I saw a tweet the other day that said dubious consent is a misnomer. If the consent is dubious, she said, then it’s not consent. The implication being that it’s rape.
There is outright, straightforward consent, where both the man and the woman absolutely, positively want sex and say so out loud, and never question it throughout or after the act. Then there is outright, straightforward rape, where either one or the other does not want sex, and says so, and fights back, and reports it after as rape. Both of these cases are as clear as day, but there is a whole lot of gray area in between.
For example, what if a woman consents to sex but changes her mind? What if she consents to sex but the man is too rough? What if she never verbalizes the word “no” or fights back, but she is thinking them the entire time? To be honest, most people consider these rape, and I would agree tend with them (though specifics matter too).
It gets more ambiguous. What if a woman feels pressure that she will be physically harmed if she does not comply? Probably that’s rape, but what if the man never really, directly threatens her? What if he does not even realize that’s her fear? Does it make sense to label him a rapist because he’s too stupid to realize it and she did not verbalize her refusal?
Or, if instead of fear of physical harm, what if she is concerned about financial harm? Maybe her kid is sick and she needs the money or maybe she just wants a new Prada bag. And what about blackmail, like to expose someone’s past or dirty pics or whatever, does it count as rape? What if a woman chooses to have sex with her husband every night, though she doesn’t enjoy it, so that her kids will have a roof over her head. It may not be rape, but it definitely counts as dubious consent.
To me this is the biggest grey area of all: misunderstanding. Words of consent or force are not often spoken. So much is nonverbal or built into other words through innuendo. Even the most nicest guy, who would never dream of raping a woman, rarely demands the words “Yes, I want to have sex with you” before going in. No, he relies on cues, which means there is room for error. The tragedy of these scenarios is that the woman may feel violated and suffer shame, and yet the man is not a rapist.
In the prologue to “Yes Means Yes”, Margaret Cho has an essay that is very compelling, but her story is that she was in man’s apartment. In the middle of the night, he came and had sex with her. I don’t want to put words into her mouth, but it seems like it felt like rape to her. As a reader, I got that feeling. And yet, she didn’t say no. How is that different from so many other non-rape sexual encounters, where the woman was a totally willing participant?
One difference is that she didn’t want it. And yet, desire can’t really be used as a litmus test for rape. There are women who’ve experienced orgasms during rape, that doesn’t make it any less so. And conversely, a woman who has no physical desire may consent, and it’s not rape. One does not imply the other, either way.
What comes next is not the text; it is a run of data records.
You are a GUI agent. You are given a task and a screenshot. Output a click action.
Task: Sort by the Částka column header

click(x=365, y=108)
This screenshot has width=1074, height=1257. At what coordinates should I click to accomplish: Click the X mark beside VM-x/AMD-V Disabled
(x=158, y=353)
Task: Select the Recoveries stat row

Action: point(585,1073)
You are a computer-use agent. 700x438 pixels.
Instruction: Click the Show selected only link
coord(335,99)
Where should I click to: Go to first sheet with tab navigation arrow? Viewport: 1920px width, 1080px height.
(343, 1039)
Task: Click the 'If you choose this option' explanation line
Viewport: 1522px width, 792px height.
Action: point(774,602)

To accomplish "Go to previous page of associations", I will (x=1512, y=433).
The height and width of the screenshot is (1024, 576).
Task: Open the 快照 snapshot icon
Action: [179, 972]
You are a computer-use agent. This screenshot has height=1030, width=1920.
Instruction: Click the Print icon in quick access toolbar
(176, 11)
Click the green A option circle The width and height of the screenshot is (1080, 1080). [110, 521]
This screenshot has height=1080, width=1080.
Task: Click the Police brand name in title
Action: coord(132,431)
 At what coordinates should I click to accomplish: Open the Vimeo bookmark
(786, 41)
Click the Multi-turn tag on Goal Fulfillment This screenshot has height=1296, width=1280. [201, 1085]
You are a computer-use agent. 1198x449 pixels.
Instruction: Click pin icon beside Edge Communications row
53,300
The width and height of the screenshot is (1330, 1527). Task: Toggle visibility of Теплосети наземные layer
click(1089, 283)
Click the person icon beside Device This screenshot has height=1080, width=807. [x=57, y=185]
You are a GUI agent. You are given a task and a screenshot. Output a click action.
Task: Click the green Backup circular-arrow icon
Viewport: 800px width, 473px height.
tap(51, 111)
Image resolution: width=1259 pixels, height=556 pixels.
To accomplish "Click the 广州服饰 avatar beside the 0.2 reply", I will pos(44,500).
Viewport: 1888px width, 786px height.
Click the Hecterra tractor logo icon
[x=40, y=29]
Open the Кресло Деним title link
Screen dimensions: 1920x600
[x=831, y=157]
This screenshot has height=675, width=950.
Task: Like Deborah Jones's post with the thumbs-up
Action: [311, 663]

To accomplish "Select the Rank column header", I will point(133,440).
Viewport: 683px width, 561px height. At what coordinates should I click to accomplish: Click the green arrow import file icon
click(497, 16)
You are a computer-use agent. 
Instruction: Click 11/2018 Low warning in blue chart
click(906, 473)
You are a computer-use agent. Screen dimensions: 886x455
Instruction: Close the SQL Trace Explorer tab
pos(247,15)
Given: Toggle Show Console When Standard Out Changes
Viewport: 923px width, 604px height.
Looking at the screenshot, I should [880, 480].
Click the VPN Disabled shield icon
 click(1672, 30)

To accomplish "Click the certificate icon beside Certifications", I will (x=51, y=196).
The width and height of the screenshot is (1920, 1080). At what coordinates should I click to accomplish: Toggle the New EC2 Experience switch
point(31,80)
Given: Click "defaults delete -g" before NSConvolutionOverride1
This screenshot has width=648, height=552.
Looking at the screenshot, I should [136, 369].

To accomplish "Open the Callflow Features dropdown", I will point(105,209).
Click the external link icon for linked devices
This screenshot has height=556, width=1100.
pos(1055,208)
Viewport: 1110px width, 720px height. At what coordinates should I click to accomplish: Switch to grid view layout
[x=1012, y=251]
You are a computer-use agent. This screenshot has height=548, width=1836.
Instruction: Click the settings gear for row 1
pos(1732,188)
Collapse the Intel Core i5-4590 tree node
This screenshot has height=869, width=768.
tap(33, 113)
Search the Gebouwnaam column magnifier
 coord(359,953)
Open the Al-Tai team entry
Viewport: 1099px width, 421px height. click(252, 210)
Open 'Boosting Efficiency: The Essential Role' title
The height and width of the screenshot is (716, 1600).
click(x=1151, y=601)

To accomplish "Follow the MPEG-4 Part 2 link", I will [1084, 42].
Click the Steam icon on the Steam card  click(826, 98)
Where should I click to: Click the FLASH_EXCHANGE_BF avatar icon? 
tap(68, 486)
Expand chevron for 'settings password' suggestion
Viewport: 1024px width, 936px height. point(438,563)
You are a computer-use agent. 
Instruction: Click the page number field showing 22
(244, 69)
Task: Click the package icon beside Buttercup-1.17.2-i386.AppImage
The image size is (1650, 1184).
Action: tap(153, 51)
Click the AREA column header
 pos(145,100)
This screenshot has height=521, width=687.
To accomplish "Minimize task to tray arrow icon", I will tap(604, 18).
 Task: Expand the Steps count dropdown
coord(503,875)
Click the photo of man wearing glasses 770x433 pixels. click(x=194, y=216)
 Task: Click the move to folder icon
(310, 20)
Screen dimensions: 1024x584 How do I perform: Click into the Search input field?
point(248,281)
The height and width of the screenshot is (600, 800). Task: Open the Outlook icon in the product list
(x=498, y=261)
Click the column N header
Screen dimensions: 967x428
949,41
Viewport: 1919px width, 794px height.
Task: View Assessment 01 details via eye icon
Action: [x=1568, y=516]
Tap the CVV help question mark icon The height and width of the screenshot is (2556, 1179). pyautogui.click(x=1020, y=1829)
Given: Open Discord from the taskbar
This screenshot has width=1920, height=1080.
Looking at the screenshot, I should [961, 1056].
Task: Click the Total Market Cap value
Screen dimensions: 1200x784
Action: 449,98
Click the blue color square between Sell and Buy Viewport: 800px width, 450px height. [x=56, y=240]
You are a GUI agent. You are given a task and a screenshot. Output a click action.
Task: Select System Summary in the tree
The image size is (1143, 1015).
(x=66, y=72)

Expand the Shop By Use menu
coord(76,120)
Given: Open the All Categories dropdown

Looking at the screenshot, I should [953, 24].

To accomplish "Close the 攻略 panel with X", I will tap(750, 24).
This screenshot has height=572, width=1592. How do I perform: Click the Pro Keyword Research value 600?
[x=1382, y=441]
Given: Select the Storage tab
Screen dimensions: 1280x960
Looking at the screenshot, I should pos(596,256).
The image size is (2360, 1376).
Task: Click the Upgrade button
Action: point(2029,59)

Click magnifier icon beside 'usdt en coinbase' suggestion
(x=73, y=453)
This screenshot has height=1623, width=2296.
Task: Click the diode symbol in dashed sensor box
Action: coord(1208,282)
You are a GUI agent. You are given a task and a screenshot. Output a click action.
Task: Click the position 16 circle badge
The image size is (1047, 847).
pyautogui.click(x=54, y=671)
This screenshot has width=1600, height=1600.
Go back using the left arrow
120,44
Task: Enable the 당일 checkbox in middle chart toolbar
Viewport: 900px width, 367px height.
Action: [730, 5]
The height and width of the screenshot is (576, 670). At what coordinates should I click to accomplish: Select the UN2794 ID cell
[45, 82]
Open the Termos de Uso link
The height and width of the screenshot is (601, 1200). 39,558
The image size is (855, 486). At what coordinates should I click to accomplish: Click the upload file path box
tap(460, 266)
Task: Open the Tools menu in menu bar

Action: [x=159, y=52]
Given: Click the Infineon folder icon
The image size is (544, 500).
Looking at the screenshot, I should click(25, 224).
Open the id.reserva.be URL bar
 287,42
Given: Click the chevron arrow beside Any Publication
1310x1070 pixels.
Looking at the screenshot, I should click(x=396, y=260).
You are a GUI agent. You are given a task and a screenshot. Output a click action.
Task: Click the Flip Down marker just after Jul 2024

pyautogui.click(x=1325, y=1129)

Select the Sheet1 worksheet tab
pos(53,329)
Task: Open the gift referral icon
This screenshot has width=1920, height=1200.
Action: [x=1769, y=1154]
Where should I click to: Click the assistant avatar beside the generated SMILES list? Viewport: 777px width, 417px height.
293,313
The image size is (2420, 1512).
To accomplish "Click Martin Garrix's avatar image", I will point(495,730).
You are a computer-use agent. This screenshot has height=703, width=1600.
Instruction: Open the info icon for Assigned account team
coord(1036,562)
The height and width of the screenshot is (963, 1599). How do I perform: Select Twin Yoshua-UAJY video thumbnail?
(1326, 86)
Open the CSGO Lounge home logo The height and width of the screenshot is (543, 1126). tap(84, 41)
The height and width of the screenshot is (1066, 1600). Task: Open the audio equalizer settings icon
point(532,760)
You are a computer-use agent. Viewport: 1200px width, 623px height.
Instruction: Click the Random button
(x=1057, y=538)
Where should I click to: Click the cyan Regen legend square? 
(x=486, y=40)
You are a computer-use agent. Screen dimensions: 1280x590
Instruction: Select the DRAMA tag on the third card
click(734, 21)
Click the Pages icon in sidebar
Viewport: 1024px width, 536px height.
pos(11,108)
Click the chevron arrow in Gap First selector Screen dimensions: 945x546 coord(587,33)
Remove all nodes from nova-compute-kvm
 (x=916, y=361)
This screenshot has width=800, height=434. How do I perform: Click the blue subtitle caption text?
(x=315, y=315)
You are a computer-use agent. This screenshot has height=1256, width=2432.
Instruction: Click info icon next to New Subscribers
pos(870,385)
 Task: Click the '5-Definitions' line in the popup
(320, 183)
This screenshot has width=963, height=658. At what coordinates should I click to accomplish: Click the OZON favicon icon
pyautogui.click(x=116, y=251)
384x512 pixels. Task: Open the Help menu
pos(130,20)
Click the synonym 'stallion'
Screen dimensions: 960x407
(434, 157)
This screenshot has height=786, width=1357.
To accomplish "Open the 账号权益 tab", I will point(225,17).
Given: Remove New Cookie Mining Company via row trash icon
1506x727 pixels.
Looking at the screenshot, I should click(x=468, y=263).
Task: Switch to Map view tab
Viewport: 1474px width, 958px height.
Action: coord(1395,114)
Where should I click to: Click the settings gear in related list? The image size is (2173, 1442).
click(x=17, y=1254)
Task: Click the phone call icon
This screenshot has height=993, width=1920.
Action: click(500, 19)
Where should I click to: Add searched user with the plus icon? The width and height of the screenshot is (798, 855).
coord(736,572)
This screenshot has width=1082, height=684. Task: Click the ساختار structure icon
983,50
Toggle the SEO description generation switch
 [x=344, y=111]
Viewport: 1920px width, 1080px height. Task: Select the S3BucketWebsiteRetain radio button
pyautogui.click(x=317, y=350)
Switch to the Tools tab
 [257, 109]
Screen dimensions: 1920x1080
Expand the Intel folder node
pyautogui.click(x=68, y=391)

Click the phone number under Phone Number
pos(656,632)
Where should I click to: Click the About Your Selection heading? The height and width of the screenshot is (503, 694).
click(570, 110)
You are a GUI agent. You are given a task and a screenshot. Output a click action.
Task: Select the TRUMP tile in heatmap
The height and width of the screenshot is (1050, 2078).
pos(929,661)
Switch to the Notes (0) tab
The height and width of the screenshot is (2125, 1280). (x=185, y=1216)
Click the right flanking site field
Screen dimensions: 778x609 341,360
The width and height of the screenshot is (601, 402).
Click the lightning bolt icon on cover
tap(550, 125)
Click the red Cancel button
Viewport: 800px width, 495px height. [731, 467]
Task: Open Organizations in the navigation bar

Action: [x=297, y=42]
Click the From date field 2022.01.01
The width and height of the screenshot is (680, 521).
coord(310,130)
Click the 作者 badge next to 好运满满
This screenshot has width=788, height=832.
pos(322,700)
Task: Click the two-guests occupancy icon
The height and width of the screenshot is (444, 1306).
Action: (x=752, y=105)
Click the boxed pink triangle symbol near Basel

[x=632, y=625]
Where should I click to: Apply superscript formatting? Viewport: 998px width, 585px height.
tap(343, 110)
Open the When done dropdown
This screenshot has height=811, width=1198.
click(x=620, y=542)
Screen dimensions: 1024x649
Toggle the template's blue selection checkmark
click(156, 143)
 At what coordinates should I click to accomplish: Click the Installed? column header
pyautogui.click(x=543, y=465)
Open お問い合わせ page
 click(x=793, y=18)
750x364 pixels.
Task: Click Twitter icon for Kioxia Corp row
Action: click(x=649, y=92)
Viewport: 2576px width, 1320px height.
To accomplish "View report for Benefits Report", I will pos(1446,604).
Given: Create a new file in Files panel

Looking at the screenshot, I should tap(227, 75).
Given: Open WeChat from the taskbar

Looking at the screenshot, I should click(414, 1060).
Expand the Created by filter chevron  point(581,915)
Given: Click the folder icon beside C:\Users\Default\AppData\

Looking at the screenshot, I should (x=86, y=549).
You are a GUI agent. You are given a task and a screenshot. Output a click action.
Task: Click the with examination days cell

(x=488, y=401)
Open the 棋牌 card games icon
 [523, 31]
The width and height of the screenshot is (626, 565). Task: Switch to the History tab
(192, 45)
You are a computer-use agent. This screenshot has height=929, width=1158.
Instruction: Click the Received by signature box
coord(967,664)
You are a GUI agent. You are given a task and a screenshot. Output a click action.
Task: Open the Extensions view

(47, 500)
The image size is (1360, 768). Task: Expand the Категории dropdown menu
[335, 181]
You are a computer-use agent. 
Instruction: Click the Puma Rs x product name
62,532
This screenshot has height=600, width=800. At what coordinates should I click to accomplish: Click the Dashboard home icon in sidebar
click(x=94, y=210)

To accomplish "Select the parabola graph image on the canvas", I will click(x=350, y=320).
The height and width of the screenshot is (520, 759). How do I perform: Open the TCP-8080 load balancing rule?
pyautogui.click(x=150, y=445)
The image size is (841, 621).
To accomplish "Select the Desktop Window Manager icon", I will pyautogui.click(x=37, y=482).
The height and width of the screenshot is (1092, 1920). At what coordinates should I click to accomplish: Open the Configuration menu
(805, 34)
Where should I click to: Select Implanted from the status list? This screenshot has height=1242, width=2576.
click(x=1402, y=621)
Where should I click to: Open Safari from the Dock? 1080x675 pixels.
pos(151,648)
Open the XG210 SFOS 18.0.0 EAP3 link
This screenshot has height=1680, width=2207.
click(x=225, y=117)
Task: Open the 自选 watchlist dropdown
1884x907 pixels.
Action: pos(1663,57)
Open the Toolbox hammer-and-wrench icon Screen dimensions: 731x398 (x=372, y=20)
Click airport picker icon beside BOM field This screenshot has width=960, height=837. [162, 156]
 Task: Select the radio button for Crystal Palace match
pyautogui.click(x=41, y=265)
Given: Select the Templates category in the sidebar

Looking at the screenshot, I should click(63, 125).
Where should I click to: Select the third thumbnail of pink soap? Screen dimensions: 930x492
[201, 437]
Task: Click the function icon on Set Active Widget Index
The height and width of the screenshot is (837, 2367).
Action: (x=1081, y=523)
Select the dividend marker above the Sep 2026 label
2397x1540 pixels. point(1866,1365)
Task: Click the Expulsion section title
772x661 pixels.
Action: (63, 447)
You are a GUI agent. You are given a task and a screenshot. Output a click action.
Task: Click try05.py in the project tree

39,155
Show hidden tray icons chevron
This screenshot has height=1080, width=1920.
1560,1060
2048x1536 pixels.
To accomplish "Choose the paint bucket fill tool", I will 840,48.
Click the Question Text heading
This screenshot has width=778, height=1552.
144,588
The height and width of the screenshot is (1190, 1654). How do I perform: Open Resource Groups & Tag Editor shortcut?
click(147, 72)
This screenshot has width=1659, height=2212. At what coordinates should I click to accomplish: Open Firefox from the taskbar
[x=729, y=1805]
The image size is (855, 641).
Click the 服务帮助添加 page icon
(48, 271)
The thing I’ve found, in discussing these issues, is that every woman falls at a slightly different point, making it virtually impossible to make blanket statements. Now, back to the woman who made the comment about dubious consent = rape, that might be true for her. I’m doubtful she considered all the situations that fall into dubious consent, but maybe she did. Perhaps she looks at every single scenario I’ve described here, and some I haven’t, and feels that anything other than verbal, explicit, 100% consent is rape. That may be true for her.
Verbal consent is a rare thing to give. Who starts off sex with a Q&A session? BDSM does formalize this process, which is ironic since its players are sometimes accused of being rapists. But who among the vanilla folks checks in about consent and limits between the after-dinner coffee and hitting the sheets?
Truth is, dubious consent is more common than not.